A 2ª turma do STF assentou na tarde desta terça-feira, 8, que a intimação pessoal da Defensoria Pública somente se concretiza com a entrega dos autos com vista.

No caso, conforme narrado pelo defensor público Gustavo de Almeida em sustentação oral, o paciente foi julgado por duas vezes no Tribunal do Júri, sendo absolvido. O MP interpôs recurso e, no terceiro julgamento, o paciente foi condenado pelo Conselho de Sentença. O defensor e o membro do MP estavam presentes à sessão de julgamento, mas não houve remessa dos autos à Defensoria. O TJ/MG declarou intempestiva apelação apresentada dez dias após o Júri. Pugnando que “o prazo para interposição de recurso deve ser considerado a partir do ingresso dos autos na instituição”, o defensor sustentou a tempestividade de apelo interposto em favor do condenado. “A intimação não é satisfeita pela mera presença do defensor público na sessão.”

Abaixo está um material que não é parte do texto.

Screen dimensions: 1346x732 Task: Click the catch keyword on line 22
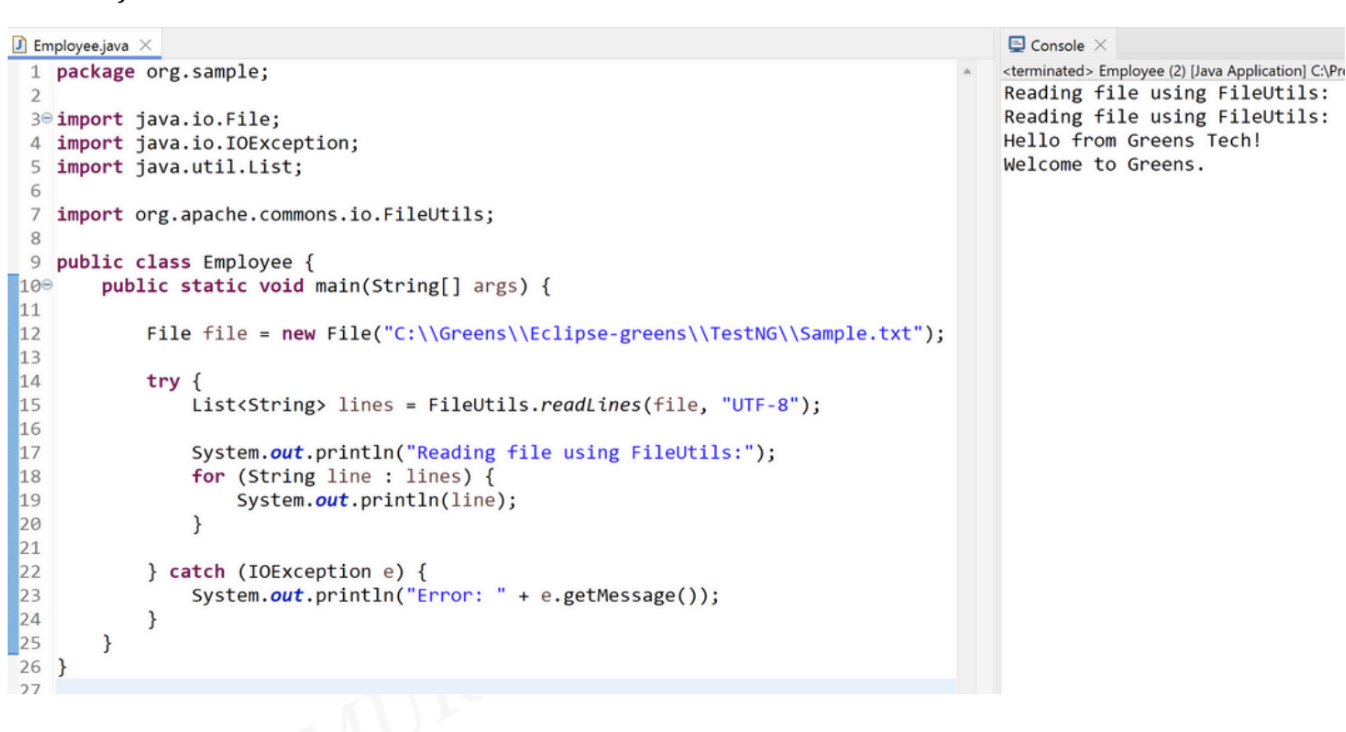(x=196, y=572)
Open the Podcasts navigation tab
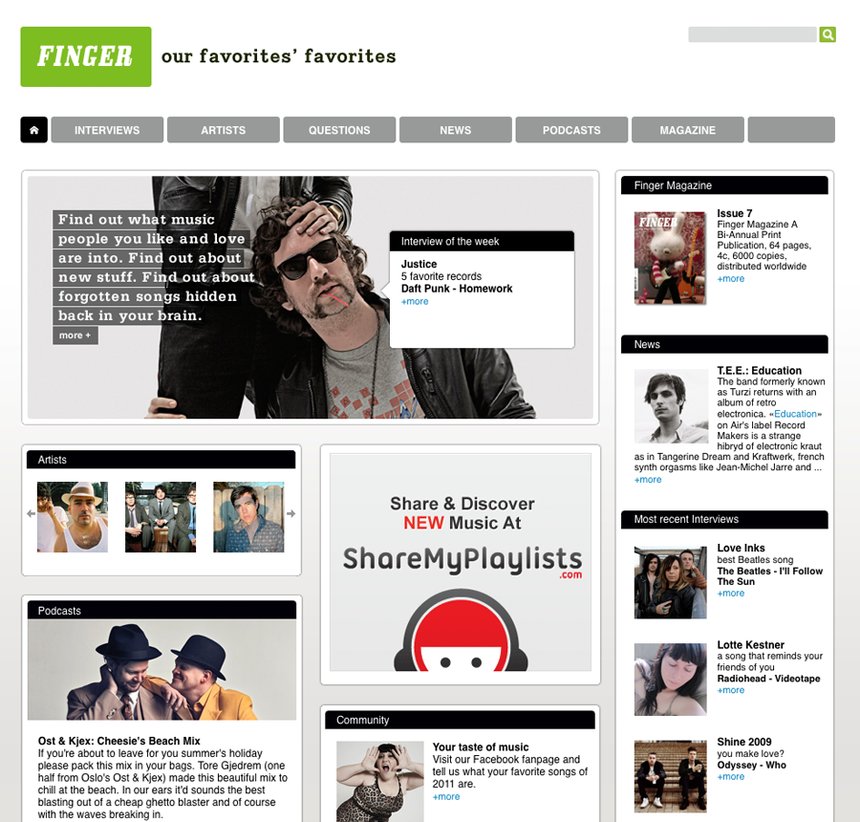The height and width of the screenshot is (822, 860). tap(572, 130)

Ao proferir voto, o relator, ministro Gilmar Mendes, destacou a peculiaridade do habeas corpus, que cuida de julgamento pelo Tribunal do Júri, “onde há em princípio a intimação com a publicação da decisão”. Para Mendes, o tribunal de origem incorreu em equívoco.

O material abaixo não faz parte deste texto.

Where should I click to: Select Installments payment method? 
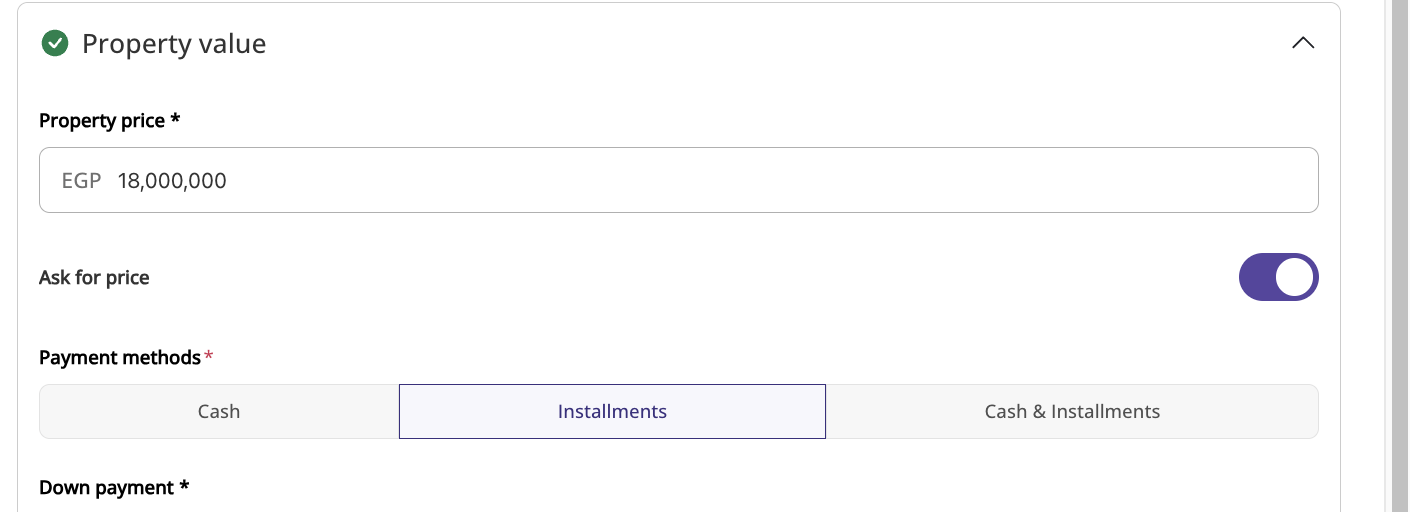coord(612,411)
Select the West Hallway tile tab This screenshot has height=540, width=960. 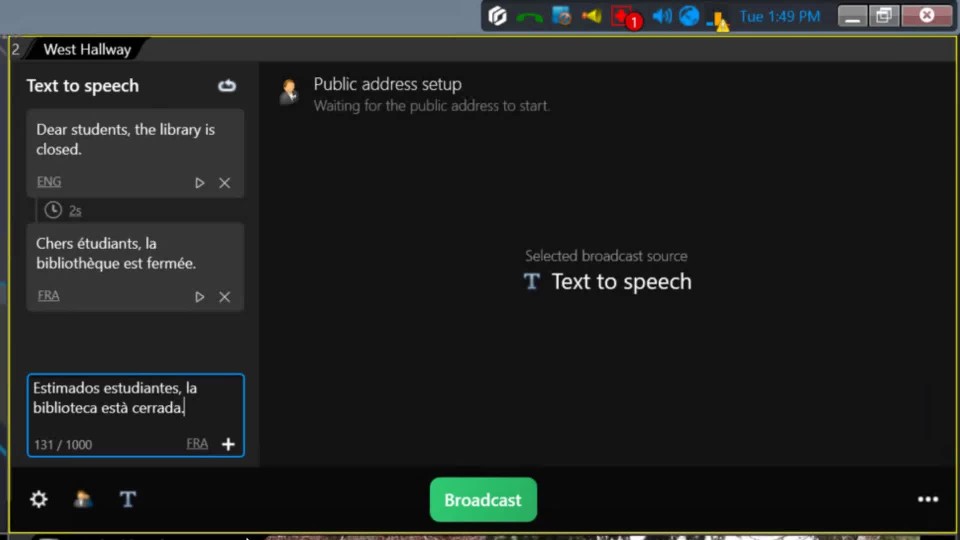click(x=87, y=49)
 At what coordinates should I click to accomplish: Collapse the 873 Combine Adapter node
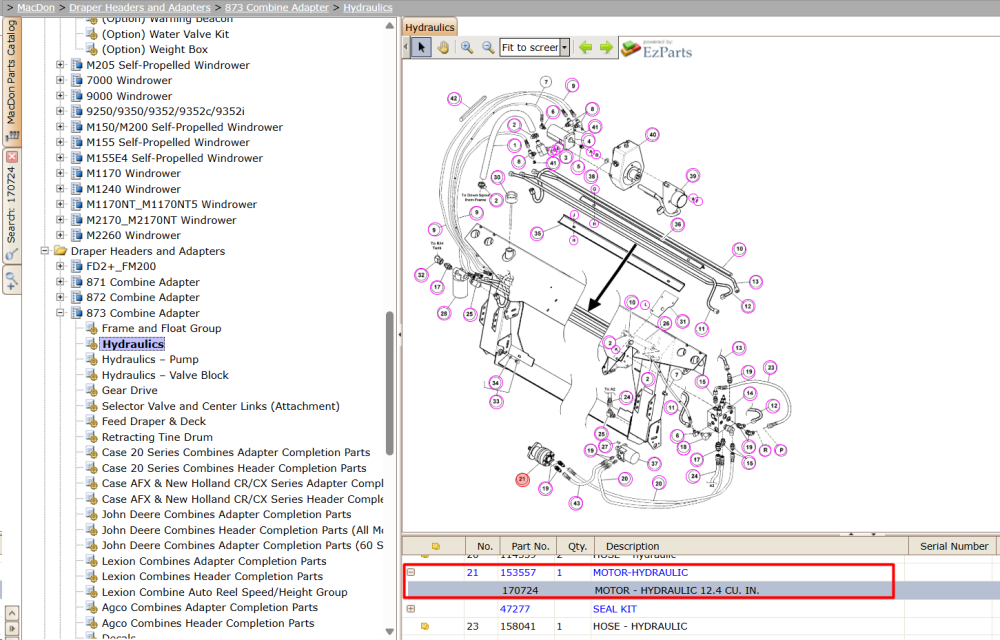pos(60,313)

Citando precedentes da Corte segundo os quais a contagem dos prazos para interposição dos recursos do MP ou da Defensoria começam a fluir da data de recebimento dos autos, o relator assentou que a Defensoria Pública deve ser intimada pessoalmente de todos os atos sob pena de nulidade. “É prerrogativa dos membros da Defensoria Pública, União e dos Estados, não apenas a intimação pessoal mas também a entrega dos autos com vista.”

Assim, concluiu no caso pela tempestividade do apelo defensivo, concedendo parcialmente a ordem para determinar ao Tribunal que prossiga ao julgamento da apelação, mantida a prisão. A decisão foi unânime, com votos dos ministros Toffoli e Gilmar Mendes.